---------- Records provided ----------
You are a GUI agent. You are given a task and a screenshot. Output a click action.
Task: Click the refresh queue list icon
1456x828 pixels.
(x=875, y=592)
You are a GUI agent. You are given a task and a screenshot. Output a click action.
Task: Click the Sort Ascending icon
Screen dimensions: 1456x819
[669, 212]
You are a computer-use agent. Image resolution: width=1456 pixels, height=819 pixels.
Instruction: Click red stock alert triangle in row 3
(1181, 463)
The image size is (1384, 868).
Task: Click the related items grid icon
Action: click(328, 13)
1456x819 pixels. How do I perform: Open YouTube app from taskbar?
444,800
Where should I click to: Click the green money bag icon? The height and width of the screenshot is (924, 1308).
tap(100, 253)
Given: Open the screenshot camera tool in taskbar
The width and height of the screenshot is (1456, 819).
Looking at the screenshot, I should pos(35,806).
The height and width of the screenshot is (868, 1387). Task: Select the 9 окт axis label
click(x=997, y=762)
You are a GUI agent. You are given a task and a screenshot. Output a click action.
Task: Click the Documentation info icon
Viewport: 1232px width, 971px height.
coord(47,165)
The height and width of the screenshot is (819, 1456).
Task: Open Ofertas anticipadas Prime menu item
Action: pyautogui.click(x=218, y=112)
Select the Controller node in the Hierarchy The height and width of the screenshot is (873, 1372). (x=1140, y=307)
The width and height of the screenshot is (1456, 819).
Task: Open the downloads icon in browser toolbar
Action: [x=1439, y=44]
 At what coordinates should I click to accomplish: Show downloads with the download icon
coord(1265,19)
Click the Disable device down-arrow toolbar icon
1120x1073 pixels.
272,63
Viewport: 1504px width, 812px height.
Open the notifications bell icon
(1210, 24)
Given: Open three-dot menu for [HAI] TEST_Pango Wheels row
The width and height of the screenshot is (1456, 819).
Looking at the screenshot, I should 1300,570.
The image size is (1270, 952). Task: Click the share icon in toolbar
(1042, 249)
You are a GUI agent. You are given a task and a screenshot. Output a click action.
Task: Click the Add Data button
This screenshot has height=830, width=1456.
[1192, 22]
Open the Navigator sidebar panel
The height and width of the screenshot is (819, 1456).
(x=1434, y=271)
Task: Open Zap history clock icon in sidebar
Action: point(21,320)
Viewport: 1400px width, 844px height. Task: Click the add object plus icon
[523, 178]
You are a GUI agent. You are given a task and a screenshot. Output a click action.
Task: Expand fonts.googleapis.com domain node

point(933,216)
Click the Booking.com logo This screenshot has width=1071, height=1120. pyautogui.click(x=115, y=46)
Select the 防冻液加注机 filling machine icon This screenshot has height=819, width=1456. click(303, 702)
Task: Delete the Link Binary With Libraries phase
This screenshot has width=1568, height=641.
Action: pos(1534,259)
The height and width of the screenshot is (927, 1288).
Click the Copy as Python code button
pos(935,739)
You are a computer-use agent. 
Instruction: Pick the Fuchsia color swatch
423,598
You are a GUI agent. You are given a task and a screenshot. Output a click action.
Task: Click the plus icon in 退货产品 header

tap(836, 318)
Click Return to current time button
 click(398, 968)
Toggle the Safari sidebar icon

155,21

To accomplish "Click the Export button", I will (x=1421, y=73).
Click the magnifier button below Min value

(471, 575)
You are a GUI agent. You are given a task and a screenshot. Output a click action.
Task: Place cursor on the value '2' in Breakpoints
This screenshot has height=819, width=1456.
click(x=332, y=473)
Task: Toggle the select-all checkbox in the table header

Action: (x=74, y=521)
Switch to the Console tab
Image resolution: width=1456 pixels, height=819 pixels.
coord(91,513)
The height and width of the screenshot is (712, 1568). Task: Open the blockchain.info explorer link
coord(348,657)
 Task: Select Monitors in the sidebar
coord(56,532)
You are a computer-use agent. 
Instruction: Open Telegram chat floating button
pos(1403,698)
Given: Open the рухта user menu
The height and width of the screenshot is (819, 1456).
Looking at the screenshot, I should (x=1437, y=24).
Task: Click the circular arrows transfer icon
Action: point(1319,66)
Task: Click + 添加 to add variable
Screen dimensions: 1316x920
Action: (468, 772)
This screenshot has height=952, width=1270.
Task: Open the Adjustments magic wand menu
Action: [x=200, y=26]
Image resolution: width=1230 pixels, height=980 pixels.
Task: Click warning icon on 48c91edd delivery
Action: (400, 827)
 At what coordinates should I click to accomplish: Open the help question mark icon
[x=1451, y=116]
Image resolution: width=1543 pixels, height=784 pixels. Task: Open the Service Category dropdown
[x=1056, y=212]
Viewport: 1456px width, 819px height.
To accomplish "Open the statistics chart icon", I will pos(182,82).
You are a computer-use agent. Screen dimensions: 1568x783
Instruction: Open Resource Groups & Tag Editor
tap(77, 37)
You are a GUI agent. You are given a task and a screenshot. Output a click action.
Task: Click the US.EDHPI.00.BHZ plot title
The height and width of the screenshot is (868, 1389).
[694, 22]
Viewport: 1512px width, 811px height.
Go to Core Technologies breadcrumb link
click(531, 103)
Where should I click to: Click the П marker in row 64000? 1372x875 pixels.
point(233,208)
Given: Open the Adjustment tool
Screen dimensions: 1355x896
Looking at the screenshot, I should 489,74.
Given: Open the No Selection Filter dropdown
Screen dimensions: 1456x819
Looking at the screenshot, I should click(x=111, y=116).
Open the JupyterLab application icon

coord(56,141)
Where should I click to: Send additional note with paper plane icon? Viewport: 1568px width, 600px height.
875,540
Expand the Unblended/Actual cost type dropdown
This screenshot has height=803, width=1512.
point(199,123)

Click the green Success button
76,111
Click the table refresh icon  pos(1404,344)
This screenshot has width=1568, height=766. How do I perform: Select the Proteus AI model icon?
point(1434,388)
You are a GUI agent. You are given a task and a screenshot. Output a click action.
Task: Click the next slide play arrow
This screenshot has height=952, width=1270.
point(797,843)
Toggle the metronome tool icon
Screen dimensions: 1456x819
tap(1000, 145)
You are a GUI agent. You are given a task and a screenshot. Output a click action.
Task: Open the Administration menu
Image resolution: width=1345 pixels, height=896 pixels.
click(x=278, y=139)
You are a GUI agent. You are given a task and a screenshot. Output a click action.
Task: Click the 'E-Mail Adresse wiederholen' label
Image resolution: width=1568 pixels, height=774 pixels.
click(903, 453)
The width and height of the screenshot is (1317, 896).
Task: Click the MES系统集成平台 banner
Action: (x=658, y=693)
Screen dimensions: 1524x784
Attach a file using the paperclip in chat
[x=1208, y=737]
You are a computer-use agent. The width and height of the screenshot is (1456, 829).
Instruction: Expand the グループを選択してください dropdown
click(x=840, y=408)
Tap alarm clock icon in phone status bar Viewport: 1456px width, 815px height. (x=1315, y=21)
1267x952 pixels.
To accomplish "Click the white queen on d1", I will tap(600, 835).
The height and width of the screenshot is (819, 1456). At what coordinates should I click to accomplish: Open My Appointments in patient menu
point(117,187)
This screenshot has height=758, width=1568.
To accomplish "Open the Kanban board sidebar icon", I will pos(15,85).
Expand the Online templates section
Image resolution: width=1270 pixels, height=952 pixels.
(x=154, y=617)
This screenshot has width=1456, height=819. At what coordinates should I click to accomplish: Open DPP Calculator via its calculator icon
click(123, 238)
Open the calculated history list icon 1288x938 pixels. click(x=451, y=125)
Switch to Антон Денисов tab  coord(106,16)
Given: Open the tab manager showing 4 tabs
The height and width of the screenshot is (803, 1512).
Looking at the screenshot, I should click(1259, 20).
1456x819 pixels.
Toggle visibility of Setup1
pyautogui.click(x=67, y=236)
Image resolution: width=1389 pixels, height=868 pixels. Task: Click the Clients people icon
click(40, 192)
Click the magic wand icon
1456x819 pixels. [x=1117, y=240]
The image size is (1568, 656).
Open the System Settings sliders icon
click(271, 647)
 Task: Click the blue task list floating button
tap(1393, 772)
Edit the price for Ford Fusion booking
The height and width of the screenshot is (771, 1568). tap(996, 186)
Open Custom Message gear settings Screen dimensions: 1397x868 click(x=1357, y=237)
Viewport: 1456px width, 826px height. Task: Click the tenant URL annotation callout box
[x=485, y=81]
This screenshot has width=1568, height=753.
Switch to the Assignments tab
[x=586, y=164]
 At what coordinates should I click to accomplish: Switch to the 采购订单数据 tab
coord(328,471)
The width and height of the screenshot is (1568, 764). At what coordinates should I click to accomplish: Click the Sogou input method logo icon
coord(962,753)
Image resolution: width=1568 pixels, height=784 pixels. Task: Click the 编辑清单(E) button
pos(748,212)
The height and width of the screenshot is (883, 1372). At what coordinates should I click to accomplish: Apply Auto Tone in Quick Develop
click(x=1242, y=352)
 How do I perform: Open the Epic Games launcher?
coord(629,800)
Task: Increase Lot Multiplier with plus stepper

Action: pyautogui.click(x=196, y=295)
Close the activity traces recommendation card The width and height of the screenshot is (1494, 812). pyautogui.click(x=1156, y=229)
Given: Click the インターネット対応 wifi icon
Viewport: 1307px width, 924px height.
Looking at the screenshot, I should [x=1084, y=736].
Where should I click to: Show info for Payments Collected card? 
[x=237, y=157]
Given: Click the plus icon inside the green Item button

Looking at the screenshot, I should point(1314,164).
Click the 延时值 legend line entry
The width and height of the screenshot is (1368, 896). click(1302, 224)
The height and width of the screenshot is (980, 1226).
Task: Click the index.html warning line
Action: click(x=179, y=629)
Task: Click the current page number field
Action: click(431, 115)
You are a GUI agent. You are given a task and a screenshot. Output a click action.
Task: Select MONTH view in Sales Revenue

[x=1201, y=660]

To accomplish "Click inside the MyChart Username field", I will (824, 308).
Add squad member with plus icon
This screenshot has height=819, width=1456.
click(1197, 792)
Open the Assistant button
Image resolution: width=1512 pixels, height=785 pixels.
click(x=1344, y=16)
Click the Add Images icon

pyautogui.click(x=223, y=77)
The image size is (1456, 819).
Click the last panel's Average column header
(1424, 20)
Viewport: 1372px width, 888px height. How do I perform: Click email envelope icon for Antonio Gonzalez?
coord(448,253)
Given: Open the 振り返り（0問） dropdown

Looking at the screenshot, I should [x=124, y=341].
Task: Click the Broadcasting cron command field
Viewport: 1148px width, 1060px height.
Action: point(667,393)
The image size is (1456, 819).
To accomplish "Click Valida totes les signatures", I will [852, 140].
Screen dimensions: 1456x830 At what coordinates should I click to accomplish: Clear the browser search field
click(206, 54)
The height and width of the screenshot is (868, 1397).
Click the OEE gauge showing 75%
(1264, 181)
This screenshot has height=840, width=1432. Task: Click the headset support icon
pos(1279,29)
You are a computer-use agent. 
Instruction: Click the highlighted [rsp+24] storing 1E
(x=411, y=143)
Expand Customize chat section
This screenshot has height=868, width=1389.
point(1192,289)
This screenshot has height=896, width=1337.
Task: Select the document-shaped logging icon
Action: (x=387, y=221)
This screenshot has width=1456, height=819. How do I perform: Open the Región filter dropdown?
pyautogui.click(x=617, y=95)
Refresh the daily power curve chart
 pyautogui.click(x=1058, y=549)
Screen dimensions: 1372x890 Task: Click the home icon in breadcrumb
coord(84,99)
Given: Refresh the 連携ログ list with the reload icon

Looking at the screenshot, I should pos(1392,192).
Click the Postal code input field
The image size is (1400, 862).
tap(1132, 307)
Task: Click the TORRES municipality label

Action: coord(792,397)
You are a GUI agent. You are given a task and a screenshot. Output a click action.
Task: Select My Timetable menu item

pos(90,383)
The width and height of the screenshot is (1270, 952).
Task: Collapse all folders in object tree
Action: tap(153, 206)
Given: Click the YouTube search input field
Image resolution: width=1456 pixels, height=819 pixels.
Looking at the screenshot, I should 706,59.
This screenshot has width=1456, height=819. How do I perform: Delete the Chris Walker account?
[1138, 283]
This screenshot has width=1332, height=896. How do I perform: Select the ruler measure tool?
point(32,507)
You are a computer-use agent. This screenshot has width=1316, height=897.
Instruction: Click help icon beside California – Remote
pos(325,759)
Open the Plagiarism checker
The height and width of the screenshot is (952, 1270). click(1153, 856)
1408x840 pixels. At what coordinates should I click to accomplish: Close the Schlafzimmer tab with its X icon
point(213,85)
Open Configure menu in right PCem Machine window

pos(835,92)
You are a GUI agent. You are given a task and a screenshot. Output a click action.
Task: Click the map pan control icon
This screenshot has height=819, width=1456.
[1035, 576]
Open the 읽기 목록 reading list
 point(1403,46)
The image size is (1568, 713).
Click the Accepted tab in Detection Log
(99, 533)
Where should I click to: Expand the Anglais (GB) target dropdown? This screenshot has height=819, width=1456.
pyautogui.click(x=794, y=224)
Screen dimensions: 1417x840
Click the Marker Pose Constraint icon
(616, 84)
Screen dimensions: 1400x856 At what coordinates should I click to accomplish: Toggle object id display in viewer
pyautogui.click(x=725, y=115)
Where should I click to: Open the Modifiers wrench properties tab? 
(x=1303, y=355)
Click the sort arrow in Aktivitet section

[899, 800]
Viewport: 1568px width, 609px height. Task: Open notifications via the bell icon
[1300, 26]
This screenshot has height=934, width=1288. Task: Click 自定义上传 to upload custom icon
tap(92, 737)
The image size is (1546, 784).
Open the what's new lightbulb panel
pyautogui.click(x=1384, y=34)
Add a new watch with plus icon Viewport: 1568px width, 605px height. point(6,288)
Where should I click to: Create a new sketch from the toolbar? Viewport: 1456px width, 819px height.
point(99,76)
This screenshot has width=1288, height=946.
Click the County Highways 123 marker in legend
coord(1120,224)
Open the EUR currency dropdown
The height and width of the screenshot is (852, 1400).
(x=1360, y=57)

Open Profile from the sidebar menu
----------
> [Work request]: Write down again the exact lines running from the beginning of the data to the line containing "Task: Click the Sort Ascending icon", with both ends included.

> [Answer to this exercise]:
You are a GUI agent. You are given a task and a screenshot. Output a click action.
Task: Click the refresh queue list icon
1456x828 pixels.
(x=875, y=592)
You are a GUI agent. You are given a task and a screenshot. Output a click action.
Task: Click the Sort Ascending icon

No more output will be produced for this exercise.